“I see now that wanting things is dangerously likely to lead to disappointment. Not wanting them is a much easier path to serenity.”
Perhaps, speaking hypothetically, you want a child who remembers to lock up his bicycle at school. It’s not an unreasonable thing to want. Perhaps that want leads to disappointment (and all manner of practical difficulties) because your child is the kind who forgets to lock up the bicycle. Perhaps you decide to give up wanting the kind of child who remembers to lock up his bicycle. After all, it is not the worst thing a child can do. So you surrender the wanting and put yourself squarely on a much easier path to serenity.
Or so you say.
But it seems to me what you’ve done is change the object of your wanting. Instead of wanting the kind of child who remembers to lock up his bicycle, you’ve decided instead to want an easier path to serenity. Not wanting is just another kind of wanting.

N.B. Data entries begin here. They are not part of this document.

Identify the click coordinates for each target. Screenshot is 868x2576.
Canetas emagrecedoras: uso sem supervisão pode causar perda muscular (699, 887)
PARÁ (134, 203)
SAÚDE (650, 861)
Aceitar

Wanting serenity does not put you on the path to serenity any more than wanting a child who remembers to lock up his bicycle puts you on the path to a child who remembers to lock up his bicycle.
When asked to explain enlightenment, the master Bankei said, “When I’m hungry, I eat; when I’m tired I sleep.” His answer reminds me of another answer I read recently, “1. work; 2. take care of kids”.
The secret is that there is no secret.